Je ne sais si ce fut ce grand poète qui vint en Oleron ... Et puis qu'importe ... Je ne sais si le Seigneur dont je veux conter l'histoire était même Catholique ou Réformé ... Ne cherchons point à le savoir ...

Un certain Sire, donc, Romain ou Calviniste, après avoir ravagé le littoral, entreprend de traverser le coureau pour faire entrer les Oleronnais en Paradis eux-aussi. Pour préparer son temps, fort précieux, il envoie des émissaires précurseurs. Ils débarquent au soir et, pendant toute la nuit, ils s'affairent de leur mieux. Le travail fut fait et bien fait. On n'avait oublié aucun de ceux que l'on promettait d'occire. Chaque maison occupée par une famille du clan adverse fut badigeonnée de blanc... Les fours à chaux ont toujours été nombreux dans la région ... Point de temps perdu, au premier rayon du soleil le Seigneur et ses rêtres sauraient où aller. L'affaire fut menée rondement et avec habileté ... Personne ne s'en aperçut ... C'était réellement du travail bien fait !






On avait compté sans la Providence, qui, parfois, fait bien les choses. On avait compté sans Deny, braconnier de son état, qui avait coutume de poser ses nasses à anguilles dans les fossés, tous les soirs, et de les relever chaque matin ...

Il était Protestant, mais là n'est pas l'objet. En tout cas, c'était un brave homme, chacun pouvait en convenir. Sous l'astre de la nuit, il voit briller avec éclat les façades blanchies. Il se doute de ce qui se passe. Il court d'une seule traite jusqu'au moulin où ses corréligionnaires ont l'habitude de se réunir. Il raconte l'histoire, d'une seule traite, sans reprendre souffle. Ne sachant quel parti prendre, ils se mettent tous en prière. Dieu les entendit semble-t-il ...



L'ouragan se leva brusquement, alors que rien ne l'annonçait. Il enveloppa de son souffle toute l'île, de la pointe de Maumusson à la pointe de Chassiron.

Ah!
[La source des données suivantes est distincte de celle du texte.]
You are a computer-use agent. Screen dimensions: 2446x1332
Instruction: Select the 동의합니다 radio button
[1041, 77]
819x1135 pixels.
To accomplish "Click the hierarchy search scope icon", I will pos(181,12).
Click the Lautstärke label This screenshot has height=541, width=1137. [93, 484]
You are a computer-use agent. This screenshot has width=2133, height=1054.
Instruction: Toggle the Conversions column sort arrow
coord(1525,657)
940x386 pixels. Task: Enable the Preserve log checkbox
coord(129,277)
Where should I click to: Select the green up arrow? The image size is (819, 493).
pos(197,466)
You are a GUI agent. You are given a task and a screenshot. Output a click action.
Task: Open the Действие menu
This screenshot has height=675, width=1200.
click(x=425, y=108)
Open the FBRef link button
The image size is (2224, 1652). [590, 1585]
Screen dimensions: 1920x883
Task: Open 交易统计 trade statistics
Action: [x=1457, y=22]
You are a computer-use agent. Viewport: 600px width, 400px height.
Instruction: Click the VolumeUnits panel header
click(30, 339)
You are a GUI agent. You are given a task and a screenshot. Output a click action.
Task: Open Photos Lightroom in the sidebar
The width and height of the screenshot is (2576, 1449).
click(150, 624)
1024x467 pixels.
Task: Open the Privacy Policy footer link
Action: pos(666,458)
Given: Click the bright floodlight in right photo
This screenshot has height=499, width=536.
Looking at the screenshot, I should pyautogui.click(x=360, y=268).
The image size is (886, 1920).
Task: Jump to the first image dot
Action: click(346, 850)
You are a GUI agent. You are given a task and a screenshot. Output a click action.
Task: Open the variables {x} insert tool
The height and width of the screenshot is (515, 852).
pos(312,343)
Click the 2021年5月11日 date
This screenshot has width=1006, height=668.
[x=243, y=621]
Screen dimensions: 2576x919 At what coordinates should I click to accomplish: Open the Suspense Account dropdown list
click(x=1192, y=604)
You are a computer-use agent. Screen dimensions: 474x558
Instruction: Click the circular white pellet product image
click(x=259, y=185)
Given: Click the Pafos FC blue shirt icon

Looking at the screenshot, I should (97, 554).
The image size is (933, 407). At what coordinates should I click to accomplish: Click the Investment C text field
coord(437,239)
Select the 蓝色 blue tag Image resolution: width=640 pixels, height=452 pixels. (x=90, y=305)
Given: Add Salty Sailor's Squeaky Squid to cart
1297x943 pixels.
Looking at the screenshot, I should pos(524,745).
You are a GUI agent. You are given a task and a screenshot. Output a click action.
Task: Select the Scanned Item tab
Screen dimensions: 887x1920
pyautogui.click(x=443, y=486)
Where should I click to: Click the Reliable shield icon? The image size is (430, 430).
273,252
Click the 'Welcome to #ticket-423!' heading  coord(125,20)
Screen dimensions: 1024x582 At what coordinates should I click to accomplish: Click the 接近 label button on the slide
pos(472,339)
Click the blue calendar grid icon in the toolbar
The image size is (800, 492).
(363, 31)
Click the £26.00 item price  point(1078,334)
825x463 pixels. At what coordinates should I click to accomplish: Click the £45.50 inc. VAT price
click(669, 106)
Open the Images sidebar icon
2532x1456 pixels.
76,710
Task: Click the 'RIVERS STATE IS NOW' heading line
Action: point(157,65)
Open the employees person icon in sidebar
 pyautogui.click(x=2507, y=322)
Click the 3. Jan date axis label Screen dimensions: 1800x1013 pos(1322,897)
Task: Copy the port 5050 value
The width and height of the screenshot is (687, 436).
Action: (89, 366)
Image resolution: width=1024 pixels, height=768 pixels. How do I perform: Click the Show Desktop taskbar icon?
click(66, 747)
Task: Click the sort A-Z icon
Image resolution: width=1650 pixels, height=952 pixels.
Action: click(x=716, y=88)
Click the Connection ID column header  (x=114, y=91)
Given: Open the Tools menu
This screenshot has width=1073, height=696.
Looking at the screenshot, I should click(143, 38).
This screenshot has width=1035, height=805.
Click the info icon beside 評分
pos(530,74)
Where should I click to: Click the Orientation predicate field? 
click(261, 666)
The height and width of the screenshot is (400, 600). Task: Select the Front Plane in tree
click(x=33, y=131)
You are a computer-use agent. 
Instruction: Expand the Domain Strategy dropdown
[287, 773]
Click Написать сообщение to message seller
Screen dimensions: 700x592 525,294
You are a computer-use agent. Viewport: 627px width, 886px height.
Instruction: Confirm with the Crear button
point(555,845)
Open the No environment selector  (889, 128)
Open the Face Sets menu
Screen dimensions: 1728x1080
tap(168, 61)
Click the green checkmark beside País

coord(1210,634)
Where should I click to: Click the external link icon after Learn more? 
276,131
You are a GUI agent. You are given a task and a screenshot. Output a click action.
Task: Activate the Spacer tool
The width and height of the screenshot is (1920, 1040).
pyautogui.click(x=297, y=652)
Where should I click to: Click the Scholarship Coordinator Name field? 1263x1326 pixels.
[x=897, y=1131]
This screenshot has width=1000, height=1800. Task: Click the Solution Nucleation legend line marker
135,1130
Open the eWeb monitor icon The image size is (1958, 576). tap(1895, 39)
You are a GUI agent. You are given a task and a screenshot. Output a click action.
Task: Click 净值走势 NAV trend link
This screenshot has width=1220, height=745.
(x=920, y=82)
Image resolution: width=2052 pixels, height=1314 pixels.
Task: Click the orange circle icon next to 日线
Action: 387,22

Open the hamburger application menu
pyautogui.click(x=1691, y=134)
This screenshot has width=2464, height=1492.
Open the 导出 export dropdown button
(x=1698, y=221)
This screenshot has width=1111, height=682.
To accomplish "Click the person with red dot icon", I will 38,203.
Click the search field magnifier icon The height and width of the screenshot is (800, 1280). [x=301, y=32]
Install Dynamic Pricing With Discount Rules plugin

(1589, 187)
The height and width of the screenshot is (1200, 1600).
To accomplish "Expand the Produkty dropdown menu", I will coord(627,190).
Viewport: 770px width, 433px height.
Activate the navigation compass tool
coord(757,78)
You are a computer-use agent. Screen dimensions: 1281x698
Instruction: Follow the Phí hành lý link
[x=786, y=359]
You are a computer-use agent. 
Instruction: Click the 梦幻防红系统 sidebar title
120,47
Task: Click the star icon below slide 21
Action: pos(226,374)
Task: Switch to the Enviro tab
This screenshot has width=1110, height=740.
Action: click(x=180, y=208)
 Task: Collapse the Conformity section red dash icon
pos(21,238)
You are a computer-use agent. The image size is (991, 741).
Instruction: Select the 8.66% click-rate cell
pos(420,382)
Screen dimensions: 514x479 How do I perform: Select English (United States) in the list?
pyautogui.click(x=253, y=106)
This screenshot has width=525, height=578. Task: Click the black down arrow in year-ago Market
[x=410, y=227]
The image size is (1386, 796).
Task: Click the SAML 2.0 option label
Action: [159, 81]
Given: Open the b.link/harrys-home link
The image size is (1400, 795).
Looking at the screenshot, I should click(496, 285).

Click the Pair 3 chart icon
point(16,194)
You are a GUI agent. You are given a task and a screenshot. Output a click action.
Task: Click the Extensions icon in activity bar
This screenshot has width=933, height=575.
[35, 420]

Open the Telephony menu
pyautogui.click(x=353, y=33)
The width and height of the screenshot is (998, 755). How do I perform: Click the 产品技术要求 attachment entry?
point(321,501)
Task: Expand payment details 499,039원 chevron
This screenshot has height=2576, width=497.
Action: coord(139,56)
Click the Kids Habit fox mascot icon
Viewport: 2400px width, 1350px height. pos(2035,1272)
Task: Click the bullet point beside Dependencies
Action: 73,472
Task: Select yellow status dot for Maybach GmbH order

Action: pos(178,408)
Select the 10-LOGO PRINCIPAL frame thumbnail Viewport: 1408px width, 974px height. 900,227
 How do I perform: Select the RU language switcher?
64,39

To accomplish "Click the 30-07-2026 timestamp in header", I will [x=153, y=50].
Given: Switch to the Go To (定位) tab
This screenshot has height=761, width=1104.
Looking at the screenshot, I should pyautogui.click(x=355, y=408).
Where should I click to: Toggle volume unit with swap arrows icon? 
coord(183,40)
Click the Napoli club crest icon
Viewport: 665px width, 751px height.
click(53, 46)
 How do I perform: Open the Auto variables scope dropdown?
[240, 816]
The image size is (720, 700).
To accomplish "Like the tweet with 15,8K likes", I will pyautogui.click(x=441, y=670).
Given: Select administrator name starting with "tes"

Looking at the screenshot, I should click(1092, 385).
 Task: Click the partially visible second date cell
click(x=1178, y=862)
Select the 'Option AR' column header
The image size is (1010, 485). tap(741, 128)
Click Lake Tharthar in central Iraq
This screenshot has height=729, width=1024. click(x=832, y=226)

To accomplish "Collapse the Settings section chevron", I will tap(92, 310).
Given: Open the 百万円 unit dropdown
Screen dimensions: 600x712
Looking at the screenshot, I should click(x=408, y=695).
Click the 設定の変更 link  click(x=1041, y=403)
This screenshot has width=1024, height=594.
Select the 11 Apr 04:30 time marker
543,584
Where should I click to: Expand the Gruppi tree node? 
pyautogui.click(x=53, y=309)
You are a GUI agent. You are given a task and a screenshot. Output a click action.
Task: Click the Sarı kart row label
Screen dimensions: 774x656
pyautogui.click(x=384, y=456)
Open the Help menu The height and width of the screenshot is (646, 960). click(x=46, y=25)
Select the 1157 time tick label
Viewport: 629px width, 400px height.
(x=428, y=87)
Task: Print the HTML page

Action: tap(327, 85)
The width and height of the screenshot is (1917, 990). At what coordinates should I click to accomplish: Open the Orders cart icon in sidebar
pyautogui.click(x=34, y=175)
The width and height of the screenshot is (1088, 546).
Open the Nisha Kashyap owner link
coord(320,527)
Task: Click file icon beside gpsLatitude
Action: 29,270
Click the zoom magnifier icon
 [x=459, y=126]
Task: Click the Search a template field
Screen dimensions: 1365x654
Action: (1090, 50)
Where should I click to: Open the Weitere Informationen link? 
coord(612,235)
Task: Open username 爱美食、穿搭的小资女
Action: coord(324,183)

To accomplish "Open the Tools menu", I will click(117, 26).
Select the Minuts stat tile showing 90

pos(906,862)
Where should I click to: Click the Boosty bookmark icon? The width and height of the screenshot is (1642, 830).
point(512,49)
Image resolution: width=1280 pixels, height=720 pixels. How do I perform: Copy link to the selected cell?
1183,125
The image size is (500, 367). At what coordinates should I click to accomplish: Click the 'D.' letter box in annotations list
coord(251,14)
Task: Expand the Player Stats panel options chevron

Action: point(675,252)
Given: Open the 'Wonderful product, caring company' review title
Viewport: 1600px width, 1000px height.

Ce fut vite fait ... Pas le temps d'en parler ... Les moulins ... Et vous vous souvenez qu'il y en avait cinquante neuf en oleron ... Tous les moulins de l'île se mirent à tourner, à tourner furieusement ... On dit que c'est depuis ce temps-là que leurs ailes sont brisées. En un rien de temps, ils étaient tous vidés de leur farine.

            
Le matin, qui fut bien surpris ? _ Ce fut notre triste Sire : Au premier rayon dardé par le soleil, les maisons de l'île d'Oleron apparurent toute, toutes sans exception, éclatantes d'une même blancheur ...

Fort marri, il repartit vers d'autes cieux. C'est ainsi que, pour cette fois-ci, Calvinistes et Catholiques Romains évitèrent de s'entr'égorger ... Pour cette fois-ci ...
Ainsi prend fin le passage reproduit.